Hong Kong Chief Executive Carrie Lam told reporters on Tuesday that she met with the losing pro-communist candidates in November’s District Council elections to apologize for their defeat and that it was “natural” for her to do so.
The Hong Kong protest movement galvanized millions of voters in late November for over 400 contested seats in the city’s district councils, which govern locally. Voters overwhelmingly rejected pro-China candidates, leaving only one of 18 district councils run by establishment figures and defying Beijing’s repeated allegations that pro-democracy protesters were a loud minority in the city that most residents objected to.
The people of Hong Kong directly elect the members of their district councils, but not most of the seats in the Legislative Council, which writes laws citywide. Those seats go to designated politicians chosen by special interest groups close to Beijing, so the people do not have a chance to contest the establishment for them, making the District Council election the only way for the public to make their grievances heard on the ballot.
A local newspaper reportedly revealed that Lam had met with several of the defeated district councillors, though it did not name them other than identifying them as part of the pro-China lobby. Lam did not deny the meeting, and told reporters she had apologized to losing candidates because her unpopularity clearly affected their chances of winning. Lam is the least popular chief executive in the city’s history.
“The loss of the pro-establishment camp in the District Council election was undeniably linked to the government,” she said. “I think it is natural for me to apologize to pro-establishment camp District Council election candidates.”
Lam also vowed to respect the newly elected members of the District Councils swept into power by the city’s disdain for her leadership, denying that her government would keep funding out of those councils to advance their anti-establishment agendas.
Pro-democracy candidates won 347 of the city’s 452 District Council seats in an election with record turnout, establishing a mandate for leaders of the protest movement to take action towards the reforms the protest movement has demanded. Protesters first took the streets in June in response to a proposed bill in the Legislative Council that would have allowed China to extradite anyone present in Hong Kong, regardless of their residential status, if the Communist Party deems them a criminal. China’s notoriously repressive prison system often arbitrarily arrests, tortures, and “disappears” political dissidents.
Lam ultimately submitted to the demand to eliminate the extradition bill in September. By then, though, the protesters had made five demands, including the extradition bill withdrawal: an end to officials referring to peaceful protests as “riots,” an independent investigation into the rampant police brutality committed against protesters, freedom for political prisoners, and direct election of members of the Legislative Council, not just the District Councils.

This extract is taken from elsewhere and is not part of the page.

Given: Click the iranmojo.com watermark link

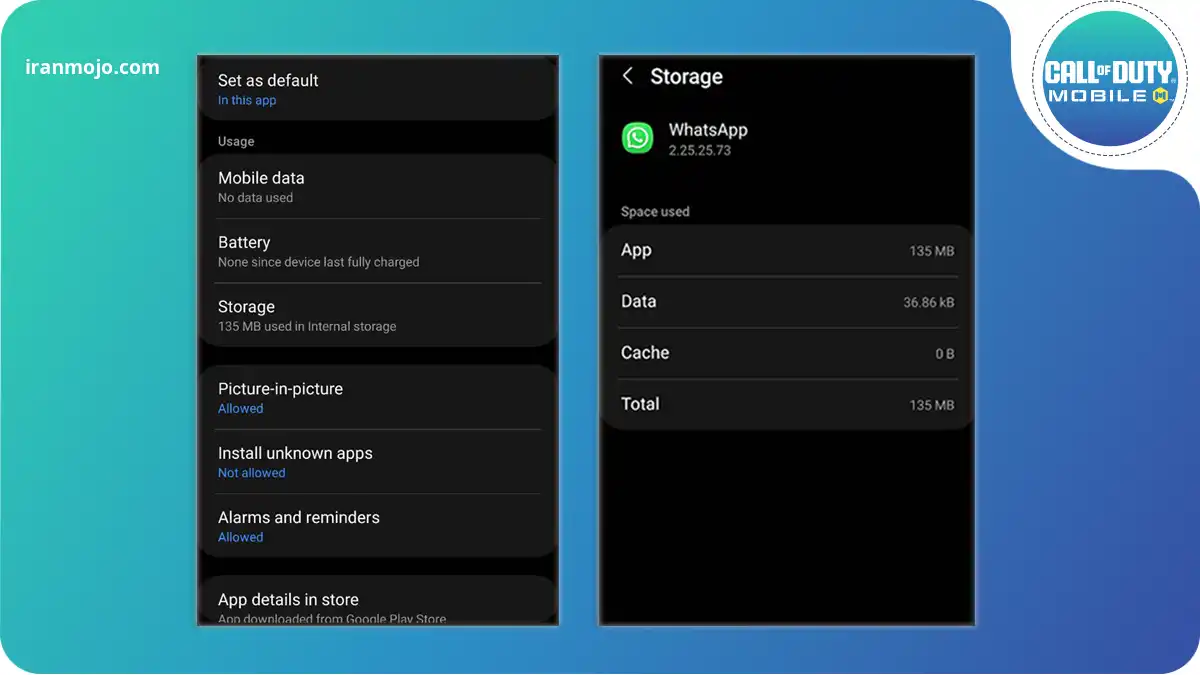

Lam reiterated on Tuesday that she would not cede to any of the four remaining demands.
The Global Times, China’s leading government propaganda newspaper in English, applauded Lam’s remarks and interpreted them as meaning that the pro-communist politicians were not expelled from their seats because the public did not approve of their positions, but as an act of revenge against Lam – in other words, the Global Times implied that Lam, not the Chinese communist agenda, is what has truly become unpopular in Hong Kong.
Lam also took the opportunity of the press conference to condemn pro-democracy student activists, noting that police had arrested over 2,000 students since the protest movement took off in June.
Lam is expected back in Beijing on December 14, after being invited in early October for a parade celebrating dictator Xi Jinping during the 70th anniversary of the Communist Party takeover of the country. The Hong Kong government announced her visit shortly after newly minted police commissioner Chris Tang returned from the communist capital to receive instructions from the regime on how to suppress the protests.
Following Tang’s visit to Beijing, police allowed one of the first uninterrupted peaceful marches in the city since the summer, which attracted 800,000 people and transpired without any significant violence. Organizers from the group the Civil Human Rights Front said the protest the week before was significantly smaller, attracting nearly 400,000 people before police shut it down violently despite the group having received a permit for it. Both protests were much larger than the ones preceding it, representing the growth in momentum for the pro-democracy movement since President Donald Trump signed the Hong Kong Human Rights and Democracy Act on Thanksgiving Day.